Der internationale Verhaltenskodex für private Sicherheitsunternehmen bezweckt die Achtung der Menschenrechte und des humanitären Völkerrechts in Gebieten, in denen die Rechtsstaatlichkeit gefährdet ist. Sein Gouvernanz- und Kontrollmechanismus ist in Genf angesiedelt.  

Der internationale Verhaltenskodex für private Sicherheitsunternehmen (ICoC) definiert Normen und Standards für die Branche, die auf den internationalen Menschenrechtsnormen und dem humanitären Völkerrecht beruhen. Die breit abgestützte Initiative für dieses Dokument – das erste seiner Art – wurde von verschiedenen Akteuren, darunter der Schweiz, lanciert. Das Dokument wird von privaten Sicherheitsunternehmen, von verschiedenen Branchenverbänden sowie von humanitären und zivilgesellschaftlichen Organisationen unterstützt. 

Konkret verpflichten sich die Unternehmen, bei der Erfüllung von Sicherheitsaufgaben in Gebieten, in denen die Rechtsstaatlichkeit gefährdet ist, die Menschenrechte und das humanitäre Völkerrecht zu achten. Sie verpflichten sich, alle geltenden Gesetze auf lokaler, regionaler und/oder nationaler Ebene einzuhalten.

Der Kodex enthält wichtige Bestimmungen über den angemessenen Einsatz von Gewalt durch diese Unternehmen sowie ein Verbot bestimmter Aktivitäten, wie zum Beispiel Folter, Diskriminierung und Menschenhandel. Gleichzeitig werden Managementrichtlinien definiert, die zur Einhaltung des Kodex durch das Personal von privaten Sicherheitsfirmen beitragen sollen, sowie Standards für die Rekrutierung und Weiterbildung. Dazu kommen Regeln für die unternehmensinterne Information und Kontrollmechanismen.

Vereinigung mit Sitz in Genf

Nach dem erfolgreichen Abschluss der Verhandlungen zwischen den teilnehmenden Parteien wurde im September 2013 ein unabhängiger Gouvernanz- und Kontrollmechanismus in Form einer Vereinigung nach Schweizer Recht geschaffen: die Vereinigung des internationalen Verhaltenskodex für private Sicherheitsdienstleister (ICoCA) mit Sitz in Genf. Dem Lenkungsausschuss der ICoCA gehören Vertreter von Regierungen, Unternehmen und der Zivilgesellschaft an. Die ICoCA entwickelt Verfahren für die Zertifizierung, die Kontrolle, die Erstellung von Berichten, die Beurteilung von Leistungen und die Bearbeitung von Beschwerden. 

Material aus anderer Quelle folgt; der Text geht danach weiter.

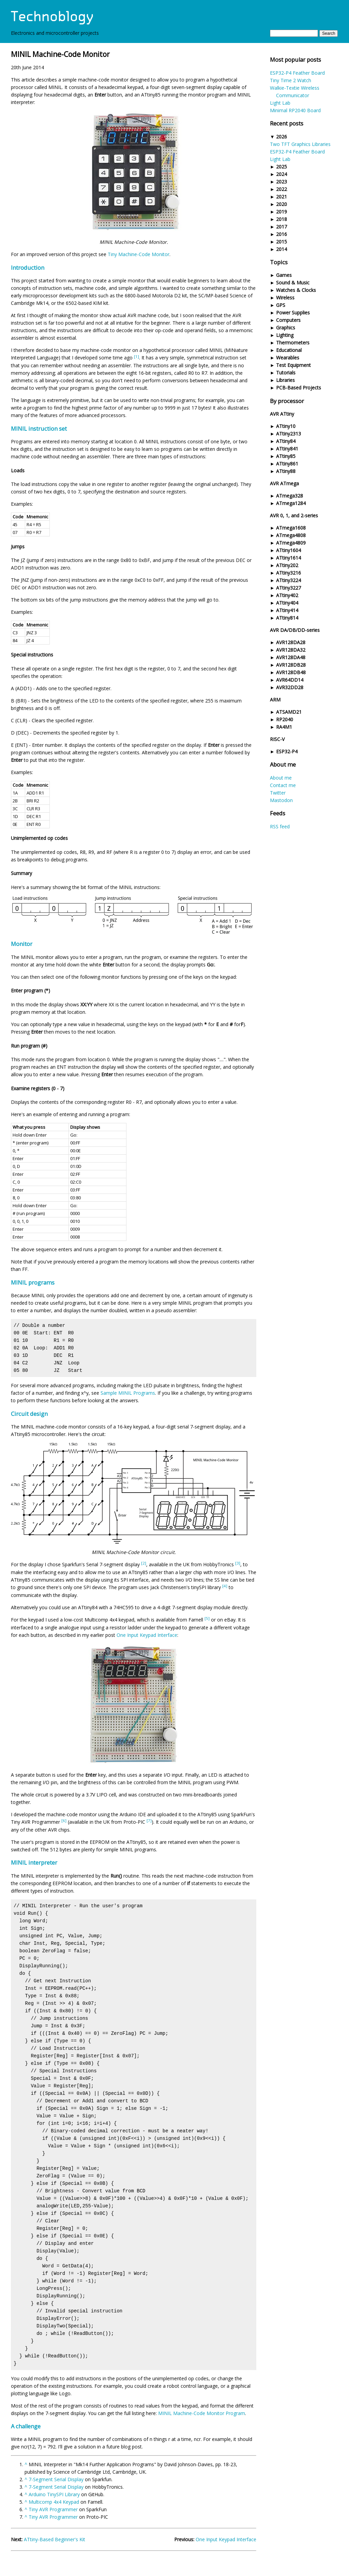  Describe the element at coordinates (143, 1563) in the screenshot. I see `[2]` at that location.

Die Umsetzung der Verfahren wird zur Einhaltung des Verhaltenskodex durch die privaten Sicherheitsunternehmen beitragen, die der ICoCA beigetreten sind. Erfreulicherweise verlangen immer mehr Auftraggeber (Regierungen, zwischenstaatliche Organisationen, Privatunternehmen) von ihren Sicherheitsdienstleistern eine Mitgliedschaft bei der ICoCA.